La OCDE, Organización para el Desarrollo Económico, con sede en París y que agrupa a 38 países realiza un prueba de conocimiento escolar cada tres años llamada PISA, Programa para la Evaluación Internacional de Alumnos.

En la prueba de este año no salimos bien librados porque en la prueba a alumnos de 15 años, quedamos en el lugar 102 de 137 países participantes.

Para no variar su posición y no aceptar resultados fehacientes de una educación mediocre en nuestro país, requiriendo una revisión de fondo, nuestro presidente en turno dijo “son resultados de una organización neoliberal”, menospreciando los resultados.

Obviamente estos resultados son causa de no tener un conocimiento o interés en la superación de la educación en México, y sus responsables no han tenido la capacidad de elevar el nivel de calidad necesario, o por incapacidad al no tener la experiencia pedagógica para mejorar la educación.
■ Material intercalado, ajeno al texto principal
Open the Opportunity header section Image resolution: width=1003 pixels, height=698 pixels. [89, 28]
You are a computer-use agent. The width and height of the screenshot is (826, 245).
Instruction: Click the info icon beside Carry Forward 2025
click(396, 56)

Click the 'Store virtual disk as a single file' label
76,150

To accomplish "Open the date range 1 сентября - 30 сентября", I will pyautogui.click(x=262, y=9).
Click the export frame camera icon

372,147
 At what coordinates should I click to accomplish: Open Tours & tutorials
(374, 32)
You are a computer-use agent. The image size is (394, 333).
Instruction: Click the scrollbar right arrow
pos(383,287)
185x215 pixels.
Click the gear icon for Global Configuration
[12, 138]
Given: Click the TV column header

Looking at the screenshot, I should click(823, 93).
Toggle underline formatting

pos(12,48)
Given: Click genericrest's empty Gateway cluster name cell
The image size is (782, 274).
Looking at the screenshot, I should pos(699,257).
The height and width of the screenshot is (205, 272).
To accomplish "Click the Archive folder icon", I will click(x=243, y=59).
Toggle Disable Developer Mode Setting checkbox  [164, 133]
Cuando se está instalado en necedades y no aceptar la necesidad de una superación educativa con pruebas claras de deficiencias, no hay otra forma posible de integrarse al progreso que no sea a través de la educación.

Se extraña a secretarios de educación de la talla de Agustín Yáñez, Miguel Torres Bodet, Víctor Bravo Ahuja, José Ángel Ceniceros entre muchos otros verdaderos conocedores y no improvisados por amistad o compromiso político.
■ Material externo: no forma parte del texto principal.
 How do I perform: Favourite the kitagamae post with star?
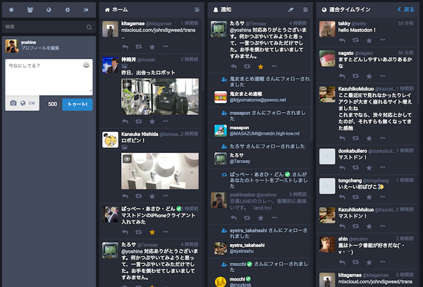(x=152, y=44)
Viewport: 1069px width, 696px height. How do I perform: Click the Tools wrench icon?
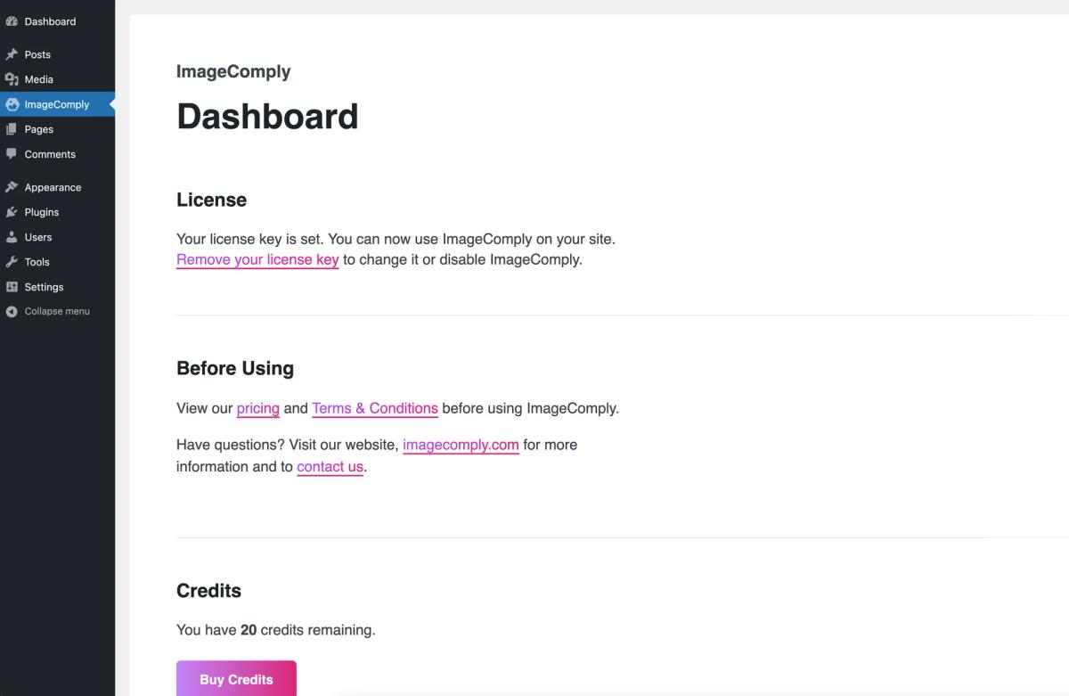(x=12, y=262)
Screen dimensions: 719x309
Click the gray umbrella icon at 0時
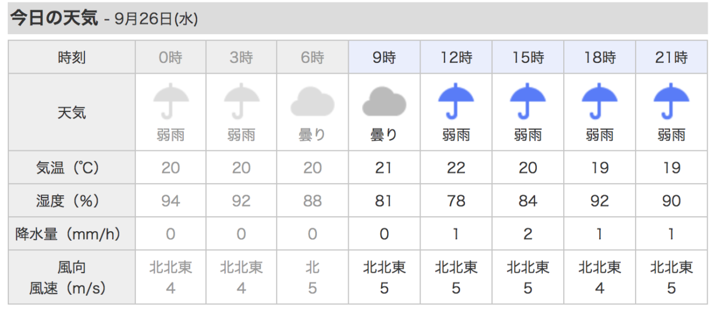pos(171,102)
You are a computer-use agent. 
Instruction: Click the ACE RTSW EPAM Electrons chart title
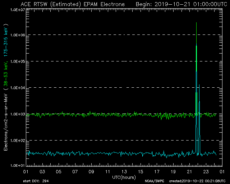(x=73, y=4)
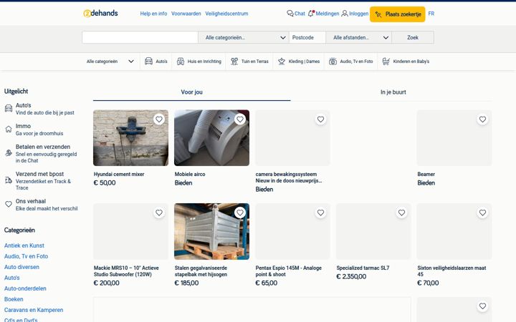Click the Inloggen user icon
This screenshot has height=322, width=516.
coord(345,14)
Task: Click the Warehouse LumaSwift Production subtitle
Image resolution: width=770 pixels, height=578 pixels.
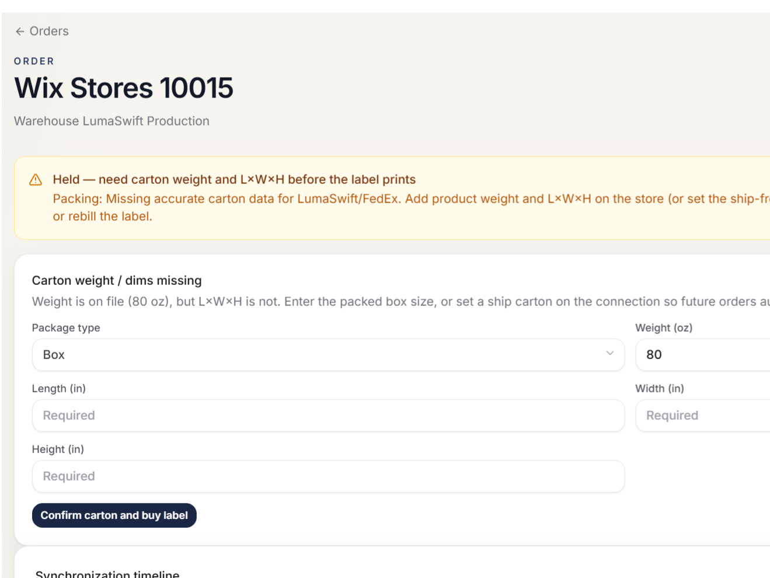Action: (112, 121)
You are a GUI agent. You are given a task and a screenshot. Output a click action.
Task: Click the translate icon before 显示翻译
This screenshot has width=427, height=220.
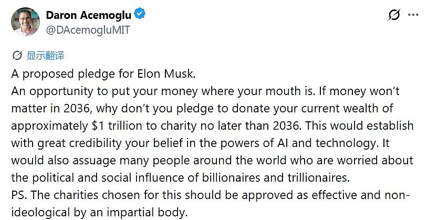click(17, 56)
Las secretarías de educación del 2018 a la fecha, su nombramiento más basado en fidelidad que en capacidad, es el origen del honroso lugar 102 en la limitada capacidad de nuestros alumnos.

Nuevamente recordamos que la educación no se mejora con decretos, ni con nombramientos a improvisados. Tristemente como ahora, los resultados se hacen evidentes en el tiempo, por estar en un puesto, únicamente calentando la silla.

“Sin calidad de educación, los países mueren”.